USING THE INFORMATION:
**a.** Answer these questions about the forum post on loading room data with jQuery Ajax, each on its own line:
(i) Which columns does the model's SQL statement select from the rooms table?
(ii) What value of data-room-id does the BOOK NOW button carry?
(iii) What URL does the Ajax call send its request to?
**b.** Extend the forum post on loading room data with jQuery Ajax, carrying on from its last line.

SUPPLIED PASSAGE:
CODEWITHSUNDEEP
phpjqueryajaxcodeigniter
Jed Jamir
Jed Jamir

Reputation: 77

data output from database through ajax jquery

how can i get the data from my database when i click each of my button's id my controller function

public function ajax (){
   $resultdata = $this->Booking_model->roominfo();
   echo json_encode($resultdata);
}

here's my button with its data-room-id and class

<button class="bkng bkn-room trans_200" data-room-id ="1">BOOK NOW</button>

here's my model 

public function roominfo() {
  //if(isset($_POST["id"]))
  //{
        $sql = "Select name, price from rooms WHERE room_id = 'id'";
        $result =  $this->db->query($sql);
        return $result->result_array();
  //}

my ajax jquery with its button class and data-room-id

$(document).ready(function() {
        $(".bkng").on("click", function(event) {
              event.preventDefault(); 
            var id = $(this).data('room-id');
                console.log(id); 
                if(id != '') 
                {
                    $.ajax( {
                    type:"get",
                    url : "Pages/ajax",
                    data:{id:id}, 
                    success:function(data)

DATASET EXCERPT:
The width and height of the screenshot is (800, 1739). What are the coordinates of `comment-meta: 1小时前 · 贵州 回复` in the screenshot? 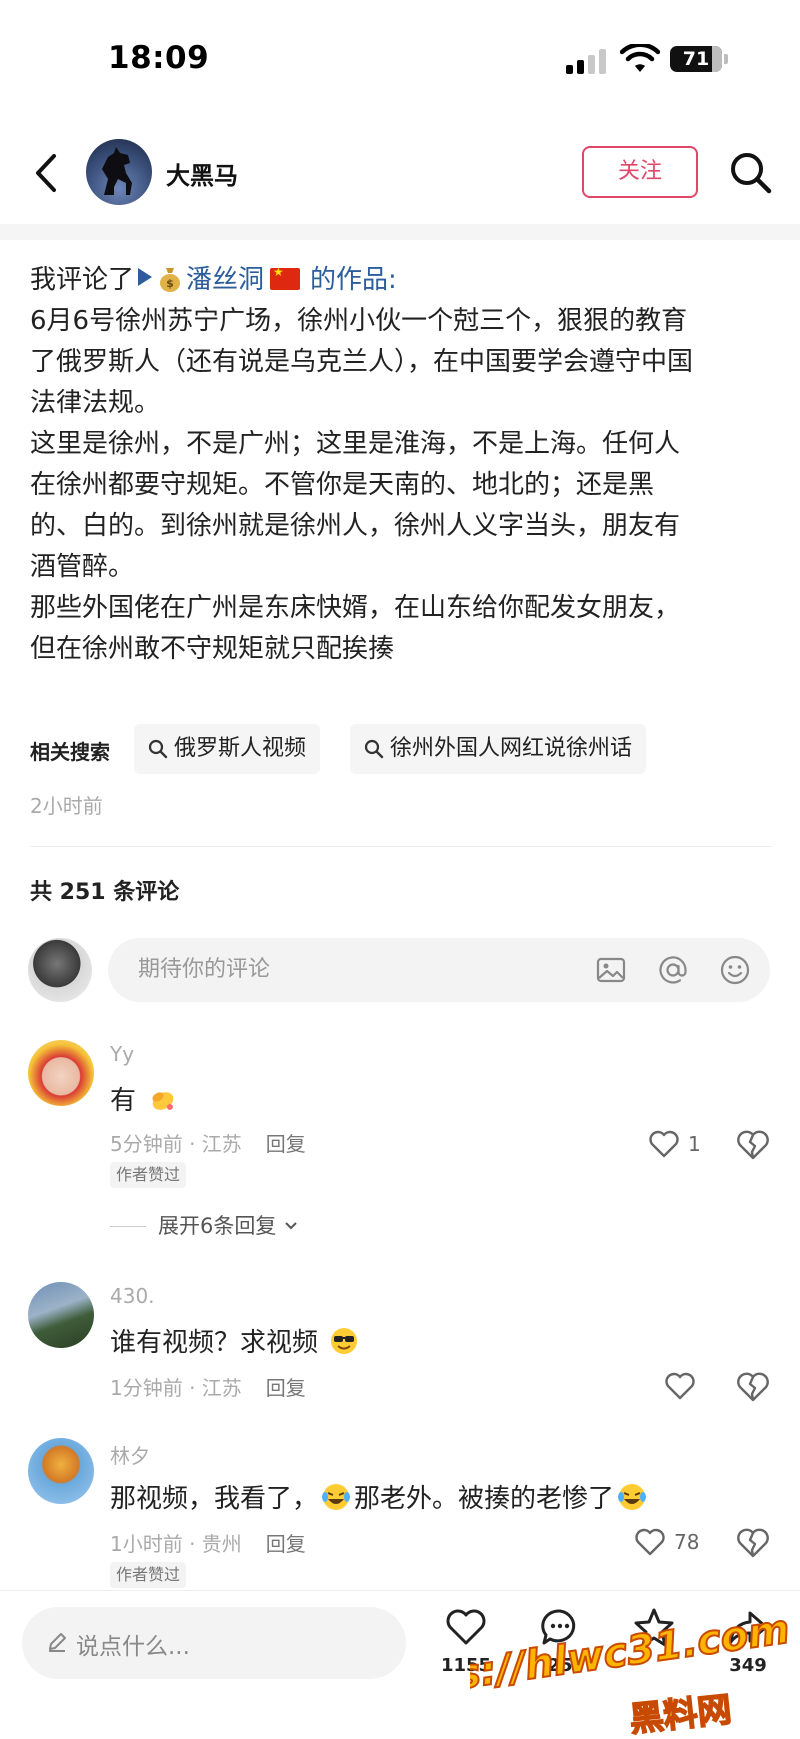 It's located at (208, 1542).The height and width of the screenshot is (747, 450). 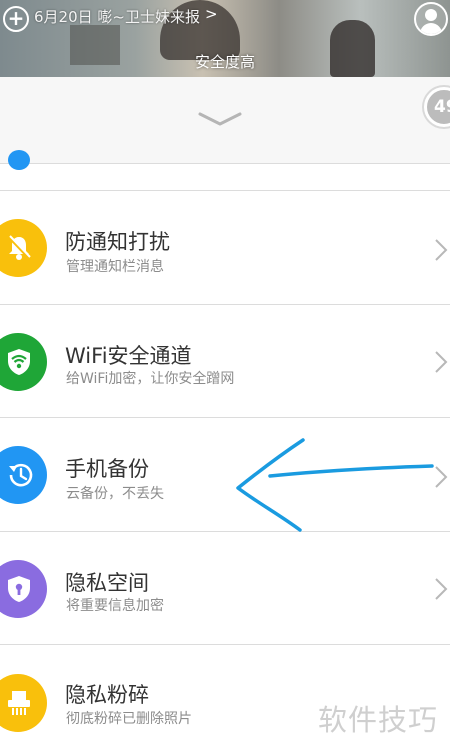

SOLVED TASKS:
**a.**
(i) name and price
(ii) 1
(iii) Pages/ajax

**b.**
                    {
                        alert(data);
                        result = JSON.parse(data); 
                        $('#test1').append(result[0]['name']);
                        $("#test2").append(result[0]['price']);
                        $("#test3").append(result[0]['price']);
                        console.log(data); 
                    }
                });
            } 
            });
        });

it always says in the console error that Uncaught TypeError: Cannot read property 'name' of undefined

Upvotes: 2

Views: 114

Answers (1)

Vickel
Vickel

Reputation: 7997

you get this error, because your query is not returning anything, as you might not have a room with the id = 'id'. Therefore JSON.parse returns this error.

so first you need to fix your model building a valid query, like:

function roominfo() {
    $id=$_POST["id"];
    $query=$this->db->select('name, price')
                    ->where('room_id', $id)
                    ->get('rooms');
    return ($query->num_rows())? $query->result_array():false;  
}

then in your ajax success, you can check for the data returned with: console.dir(data) and not with alert or console.log as they will not show you the array structure

you also should check the eventuality of no data (false) was returned:

  type: 'POST',
  success:function(data)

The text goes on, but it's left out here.